*PROBLEM TO SOLVE:*
Find the word "text" in the data, then copy each line where it is found.

[Stored items]
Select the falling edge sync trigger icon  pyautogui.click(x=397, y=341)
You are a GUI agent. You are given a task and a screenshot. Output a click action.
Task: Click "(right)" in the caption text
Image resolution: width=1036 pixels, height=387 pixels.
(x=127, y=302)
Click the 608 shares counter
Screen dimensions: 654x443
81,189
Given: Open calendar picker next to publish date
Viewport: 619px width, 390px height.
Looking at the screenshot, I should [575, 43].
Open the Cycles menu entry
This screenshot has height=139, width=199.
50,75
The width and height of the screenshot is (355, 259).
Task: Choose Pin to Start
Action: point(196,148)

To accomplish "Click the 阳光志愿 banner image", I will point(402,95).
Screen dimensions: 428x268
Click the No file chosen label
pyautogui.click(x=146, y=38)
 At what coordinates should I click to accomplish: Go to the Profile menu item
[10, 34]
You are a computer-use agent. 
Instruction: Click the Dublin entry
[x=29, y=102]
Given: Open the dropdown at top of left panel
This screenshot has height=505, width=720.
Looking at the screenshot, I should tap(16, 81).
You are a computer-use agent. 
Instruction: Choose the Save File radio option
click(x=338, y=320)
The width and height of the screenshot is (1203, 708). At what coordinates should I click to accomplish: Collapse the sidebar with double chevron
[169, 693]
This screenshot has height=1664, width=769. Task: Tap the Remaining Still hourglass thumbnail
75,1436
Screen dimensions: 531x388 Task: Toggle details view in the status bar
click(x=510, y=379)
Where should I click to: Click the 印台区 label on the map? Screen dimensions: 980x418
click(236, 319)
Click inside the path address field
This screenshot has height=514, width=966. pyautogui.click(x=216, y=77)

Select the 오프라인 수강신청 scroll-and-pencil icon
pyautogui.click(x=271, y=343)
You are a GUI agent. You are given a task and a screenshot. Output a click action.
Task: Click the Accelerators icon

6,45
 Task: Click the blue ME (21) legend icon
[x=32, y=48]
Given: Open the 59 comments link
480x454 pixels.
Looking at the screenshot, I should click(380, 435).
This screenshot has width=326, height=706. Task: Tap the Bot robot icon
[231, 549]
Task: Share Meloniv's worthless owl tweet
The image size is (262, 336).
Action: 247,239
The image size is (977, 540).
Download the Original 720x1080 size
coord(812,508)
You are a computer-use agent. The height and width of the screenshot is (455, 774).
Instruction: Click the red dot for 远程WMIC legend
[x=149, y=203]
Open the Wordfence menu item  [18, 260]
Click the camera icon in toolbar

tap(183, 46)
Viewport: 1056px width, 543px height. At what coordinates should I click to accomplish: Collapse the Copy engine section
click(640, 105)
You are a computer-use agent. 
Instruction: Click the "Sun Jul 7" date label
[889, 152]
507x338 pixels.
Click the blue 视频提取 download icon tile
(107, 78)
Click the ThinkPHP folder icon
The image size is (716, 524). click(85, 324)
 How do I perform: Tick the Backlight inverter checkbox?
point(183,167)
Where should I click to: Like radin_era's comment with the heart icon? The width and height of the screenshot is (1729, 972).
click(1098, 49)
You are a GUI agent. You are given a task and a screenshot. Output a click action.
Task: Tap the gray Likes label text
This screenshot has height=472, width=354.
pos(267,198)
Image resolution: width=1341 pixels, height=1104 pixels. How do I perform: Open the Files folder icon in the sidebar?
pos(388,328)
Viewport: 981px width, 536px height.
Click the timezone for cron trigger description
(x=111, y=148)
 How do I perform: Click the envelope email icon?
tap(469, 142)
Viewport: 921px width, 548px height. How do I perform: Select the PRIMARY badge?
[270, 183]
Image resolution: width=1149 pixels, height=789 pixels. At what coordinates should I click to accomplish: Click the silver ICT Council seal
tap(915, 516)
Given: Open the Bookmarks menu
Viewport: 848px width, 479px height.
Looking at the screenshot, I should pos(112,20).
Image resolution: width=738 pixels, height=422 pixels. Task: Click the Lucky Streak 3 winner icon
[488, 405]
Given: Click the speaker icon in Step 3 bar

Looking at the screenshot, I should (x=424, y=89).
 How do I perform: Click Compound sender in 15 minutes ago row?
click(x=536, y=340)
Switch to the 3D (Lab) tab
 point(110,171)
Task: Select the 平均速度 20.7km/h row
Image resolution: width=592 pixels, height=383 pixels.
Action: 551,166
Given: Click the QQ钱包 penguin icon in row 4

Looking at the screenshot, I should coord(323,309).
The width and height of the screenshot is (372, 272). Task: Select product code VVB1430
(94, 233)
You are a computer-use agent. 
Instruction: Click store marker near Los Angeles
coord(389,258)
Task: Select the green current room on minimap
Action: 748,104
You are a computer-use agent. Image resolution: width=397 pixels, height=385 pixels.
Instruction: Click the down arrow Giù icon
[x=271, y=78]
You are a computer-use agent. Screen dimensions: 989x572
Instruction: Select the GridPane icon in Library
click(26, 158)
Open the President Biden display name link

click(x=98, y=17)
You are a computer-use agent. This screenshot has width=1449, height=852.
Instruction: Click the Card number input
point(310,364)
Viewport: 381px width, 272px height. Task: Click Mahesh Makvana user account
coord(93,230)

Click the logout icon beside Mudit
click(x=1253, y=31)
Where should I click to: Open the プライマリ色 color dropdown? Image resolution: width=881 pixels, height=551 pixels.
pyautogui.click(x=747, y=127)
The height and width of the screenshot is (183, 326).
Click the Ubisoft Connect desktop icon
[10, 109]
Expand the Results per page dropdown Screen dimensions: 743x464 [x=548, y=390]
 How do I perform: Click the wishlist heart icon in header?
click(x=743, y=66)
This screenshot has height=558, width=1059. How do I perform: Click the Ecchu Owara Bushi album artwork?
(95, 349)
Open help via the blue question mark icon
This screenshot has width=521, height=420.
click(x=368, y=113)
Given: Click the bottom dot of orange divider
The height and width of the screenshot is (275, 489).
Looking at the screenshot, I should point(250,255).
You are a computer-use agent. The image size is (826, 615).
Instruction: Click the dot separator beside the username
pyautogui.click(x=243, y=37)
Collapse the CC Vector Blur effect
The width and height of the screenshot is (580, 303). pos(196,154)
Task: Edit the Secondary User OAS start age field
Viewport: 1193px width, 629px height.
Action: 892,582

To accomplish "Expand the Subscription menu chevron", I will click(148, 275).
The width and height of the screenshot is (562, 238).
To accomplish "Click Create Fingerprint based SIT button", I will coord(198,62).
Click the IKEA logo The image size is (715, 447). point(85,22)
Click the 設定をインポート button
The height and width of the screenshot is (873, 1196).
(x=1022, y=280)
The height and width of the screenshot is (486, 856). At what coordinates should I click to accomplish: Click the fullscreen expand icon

*TASK RESULT:*
Task: Click "(right)" in the caption text
Task: Tap the gray Likes label text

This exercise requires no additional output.